BEGIN TEXT EXCERPT
Sanctuaries, Acceptance & Final Days

by Jane Devin on 04/27/2012


A friend of mine was diagnosed seven weeks ago with esophageal cancer. It’s terminal and she is in a hospice with only days left to live. I will write about Liljana “Pat” Stewart in a future post, but here’s what I can tell you now. She loved her life and lived her beliefs. She retired five years ago to become a full-time writer and besides having a passion for poetry, stories and painting, Pat absolutely loved her home. After years of renting, she finally purchased a place that she envisioned would be the sanctuary she always wanted. She spent hundreds of hours planting amazing English-style gardens, decorating rooms and hanging her art just-so. I don’t put too much stock in astrology, but Pat was a consummate Libra. She loved comfort, food, art, holidays and entertaining. If Pat’s house had a motto like those above, it might have been “In this home, we do warmth, we do welcoming.”

Pat's Home

When I saw the painted wall picture on Facebook this morning, minutes after I spoke with Pat, it brought to mind the dozens of photos that she sent me over the years of blooming flowers and new artwork. It also brought up my own thoughts about security, comfort, and the kind of environment that I’d like to live in one day. My needs and wants have evolved over the years. When I was raising my daughter, there were just four house mottos: Respect, Consideration, Kindness & Love. Everything from keeping the house clean to kisses goodnight fell under one or more of these simple words.

My Dream House

Being single, it’s different. Meaning that while my intentions are still the same, they’re not spent in the day-to-day realm of a familial or intimate relationship. And as much as I like to be alone, sometimes for days, there’s also a part of me that longs for someone to create an agreeable, loving environment with . . . to help paint the walls with mutual hopes, beliefs and goals.
END TEXT EXCERPT
BEGIN THE DATA
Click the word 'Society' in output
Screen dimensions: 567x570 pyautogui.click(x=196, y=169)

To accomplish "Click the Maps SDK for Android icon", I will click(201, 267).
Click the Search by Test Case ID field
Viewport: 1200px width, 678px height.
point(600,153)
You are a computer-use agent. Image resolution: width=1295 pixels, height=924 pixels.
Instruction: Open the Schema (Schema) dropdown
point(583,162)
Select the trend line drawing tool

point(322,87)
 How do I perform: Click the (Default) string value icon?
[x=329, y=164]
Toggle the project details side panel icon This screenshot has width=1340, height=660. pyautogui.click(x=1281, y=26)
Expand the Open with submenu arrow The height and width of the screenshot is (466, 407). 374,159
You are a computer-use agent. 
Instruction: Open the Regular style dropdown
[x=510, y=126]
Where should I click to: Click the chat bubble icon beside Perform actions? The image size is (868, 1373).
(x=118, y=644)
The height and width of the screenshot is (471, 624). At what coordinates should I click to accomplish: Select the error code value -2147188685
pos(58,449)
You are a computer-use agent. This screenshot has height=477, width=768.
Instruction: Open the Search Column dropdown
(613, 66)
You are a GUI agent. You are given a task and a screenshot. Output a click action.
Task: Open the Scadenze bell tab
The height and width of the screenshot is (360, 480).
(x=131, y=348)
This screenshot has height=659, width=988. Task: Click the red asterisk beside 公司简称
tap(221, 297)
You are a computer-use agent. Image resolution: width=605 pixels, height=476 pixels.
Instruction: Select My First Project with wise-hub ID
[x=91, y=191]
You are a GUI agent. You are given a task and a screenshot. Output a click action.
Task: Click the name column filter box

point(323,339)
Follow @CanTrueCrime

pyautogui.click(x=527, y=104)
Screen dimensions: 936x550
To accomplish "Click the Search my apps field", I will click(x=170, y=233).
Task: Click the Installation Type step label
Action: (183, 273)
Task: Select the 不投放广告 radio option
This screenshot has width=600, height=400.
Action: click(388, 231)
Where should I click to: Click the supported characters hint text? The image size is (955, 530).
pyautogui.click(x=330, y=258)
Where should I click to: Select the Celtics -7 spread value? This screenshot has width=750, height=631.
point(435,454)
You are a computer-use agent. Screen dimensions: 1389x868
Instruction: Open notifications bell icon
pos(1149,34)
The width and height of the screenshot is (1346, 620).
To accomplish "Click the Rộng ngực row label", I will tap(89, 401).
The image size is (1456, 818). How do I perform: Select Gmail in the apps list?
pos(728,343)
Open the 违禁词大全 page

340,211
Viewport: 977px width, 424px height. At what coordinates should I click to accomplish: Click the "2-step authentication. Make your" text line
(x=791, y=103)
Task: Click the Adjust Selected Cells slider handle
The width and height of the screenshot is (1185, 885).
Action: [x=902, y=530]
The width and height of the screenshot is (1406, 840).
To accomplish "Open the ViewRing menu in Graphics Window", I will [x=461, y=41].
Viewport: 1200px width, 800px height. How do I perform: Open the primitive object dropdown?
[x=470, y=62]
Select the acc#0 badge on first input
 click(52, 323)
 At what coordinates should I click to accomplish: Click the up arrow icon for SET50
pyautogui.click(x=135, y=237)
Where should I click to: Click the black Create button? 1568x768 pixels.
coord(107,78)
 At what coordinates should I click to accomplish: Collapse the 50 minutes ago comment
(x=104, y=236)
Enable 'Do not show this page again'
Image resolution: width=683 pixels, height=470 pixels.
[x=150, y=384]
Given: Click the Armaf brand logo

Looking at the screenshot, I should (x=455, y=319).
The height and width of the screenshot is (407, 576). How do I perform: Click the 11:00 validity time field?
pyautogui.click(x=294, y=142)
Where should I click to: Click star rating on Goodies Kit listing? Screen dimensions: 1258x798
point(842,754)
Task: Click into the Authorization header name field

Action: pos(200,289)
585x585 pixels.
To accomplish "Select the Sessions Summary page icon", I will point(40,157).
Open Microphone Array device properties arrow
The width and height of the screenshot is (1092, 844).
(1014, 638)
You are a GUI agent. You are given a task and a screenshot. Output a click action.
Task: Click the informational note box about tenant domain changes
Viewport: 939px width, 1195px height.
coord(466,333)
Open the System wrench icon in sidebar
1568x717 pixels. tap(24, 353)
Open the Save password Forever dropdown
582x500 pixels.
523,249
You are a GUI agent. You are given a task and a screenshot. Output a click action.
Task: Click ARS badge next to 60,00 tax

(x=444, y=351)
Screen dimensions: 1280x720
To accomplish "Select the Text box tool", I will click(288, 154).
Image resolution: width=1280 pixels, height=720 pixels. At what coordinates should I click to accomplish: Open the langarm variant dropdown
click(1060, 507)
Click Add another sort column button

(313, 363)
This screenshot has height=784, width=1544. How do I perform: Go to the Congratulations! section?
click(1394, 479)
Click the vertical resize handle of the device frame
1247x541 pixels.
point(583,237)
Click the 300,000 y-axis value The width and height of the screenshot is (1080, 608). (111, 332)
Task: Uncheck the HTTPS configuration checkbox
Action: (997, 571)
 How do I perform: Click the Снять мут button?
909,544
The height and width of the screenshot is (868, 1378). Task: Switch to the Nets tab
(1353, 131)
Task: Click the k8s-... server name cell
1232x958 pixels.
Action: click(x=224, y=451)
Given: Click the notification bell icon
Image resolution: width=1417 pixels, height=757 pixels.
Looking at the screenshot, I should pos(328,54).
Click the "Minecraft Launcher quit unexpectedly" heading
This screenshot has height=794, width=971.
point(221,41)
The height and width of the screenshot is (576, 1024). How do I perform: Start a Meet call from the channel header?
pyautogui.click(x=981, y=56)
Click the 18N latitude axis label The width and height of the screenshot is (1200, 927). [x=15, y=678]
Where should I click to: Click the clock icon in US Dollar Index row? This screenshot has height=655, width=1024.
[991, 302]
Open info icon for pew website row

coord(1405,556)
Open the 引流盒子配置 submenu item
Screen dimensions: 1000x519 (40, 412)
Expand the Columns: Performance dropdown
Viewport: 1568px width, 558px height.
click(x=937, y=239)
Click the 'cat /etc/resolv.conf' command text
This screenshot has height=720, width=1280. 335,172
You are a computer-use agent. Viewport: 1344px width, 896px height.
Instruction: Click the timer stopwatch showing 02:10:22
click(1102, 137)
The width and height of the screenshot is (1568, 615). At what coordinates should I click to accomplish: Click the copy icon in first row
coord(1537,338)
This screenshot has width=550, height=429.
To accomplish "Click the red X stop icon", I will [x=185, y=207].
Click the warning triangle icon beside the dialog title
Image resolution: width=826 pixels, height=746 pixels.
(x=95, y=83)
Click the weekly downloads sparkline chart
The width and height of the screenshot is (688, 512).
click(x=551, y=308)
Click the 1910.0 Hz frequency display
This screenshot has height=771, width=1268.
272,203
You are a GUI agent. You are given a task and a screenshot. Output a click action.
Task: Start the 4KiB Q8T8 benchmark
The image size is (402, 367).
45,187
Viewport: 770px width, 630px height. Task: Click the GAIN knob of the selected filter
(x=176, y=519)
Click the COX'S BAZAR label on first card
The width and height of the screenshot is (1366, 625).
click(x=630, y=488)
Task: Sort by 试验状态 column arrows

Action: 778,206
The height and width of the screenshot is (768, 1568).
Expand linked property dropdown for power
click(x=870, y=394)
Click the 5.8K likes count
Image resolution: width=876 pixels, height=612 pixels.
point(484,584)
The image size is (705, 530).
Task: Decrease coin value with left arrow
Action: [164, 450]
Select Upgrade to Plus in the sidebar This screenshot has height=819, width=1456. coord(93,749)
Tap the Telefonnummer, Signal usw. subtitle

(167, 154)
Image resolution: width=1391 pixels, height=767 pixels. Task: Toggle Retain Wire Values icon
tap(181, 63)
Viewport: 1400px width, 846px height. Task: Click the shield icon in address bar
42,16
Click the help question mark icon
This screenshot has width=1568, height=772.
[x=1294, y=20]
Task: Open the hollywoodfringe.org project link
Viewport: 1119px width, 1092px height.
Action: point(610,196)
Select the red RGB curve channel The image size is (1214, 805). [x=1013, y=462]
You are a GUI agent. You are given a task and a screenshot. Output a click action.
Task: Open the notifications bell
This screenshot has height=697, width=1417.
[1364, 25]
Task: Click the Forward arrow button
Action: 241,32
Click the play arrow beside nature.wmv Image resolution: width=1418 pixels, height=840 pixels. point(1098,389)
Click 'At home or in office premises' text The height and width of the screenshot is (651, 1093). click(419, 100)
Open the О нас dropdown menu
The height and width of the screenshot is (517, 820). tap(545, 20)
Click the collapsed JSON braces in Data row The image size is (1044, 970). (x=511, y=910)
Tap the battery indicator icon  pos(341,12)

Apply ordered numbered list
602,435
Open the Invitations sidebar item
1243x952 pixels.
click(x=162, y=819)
END THE DATA
■ REQUIRED WORK: Continue the blog post about Pat's home and the writer's dream house, starting right after its last sentence.

■ SOLVED PROBLEM:
I’m not lonely, though, and I’m not even looking. One of the things Pat and I have in common, besides our passion for stories, is a certain kind of acceptance for the twists of luck and life. If this is what it is and how it is to be, then I will make peace with it. Like me, Pat spent most of her adult years single (and quite contentedly), but I’m sure that if she’d met the right person—someone who made her heart soar while keeping her grounded with love—she would have returned their loyalty ten-fold and been very happily married.

That Red Hedge by Pat Stewart

Henry Ellis once said, “All the art of life lies in a fine mingling of letting go and holding on.” It took me many, many years just to start understanding that art, which can never truly be perfected. Sometimes, what seems to be a battle worth fighting proves futile, while at other times we suspect that we gave up on something too early. We can never really know. In the meantime, there’s only life . . . and that’s all there is until it isn’t anymore.

In this house today, I do reflection.
I do writing.
I do mourn, but I don’t regret.
I do great big imaginings.
I do nurturing of dogs & dreams.
I do laugh to myself and at myself.
I do cry when I have to.
I do wish.
I do pray.
I do live one close-up hope at a time.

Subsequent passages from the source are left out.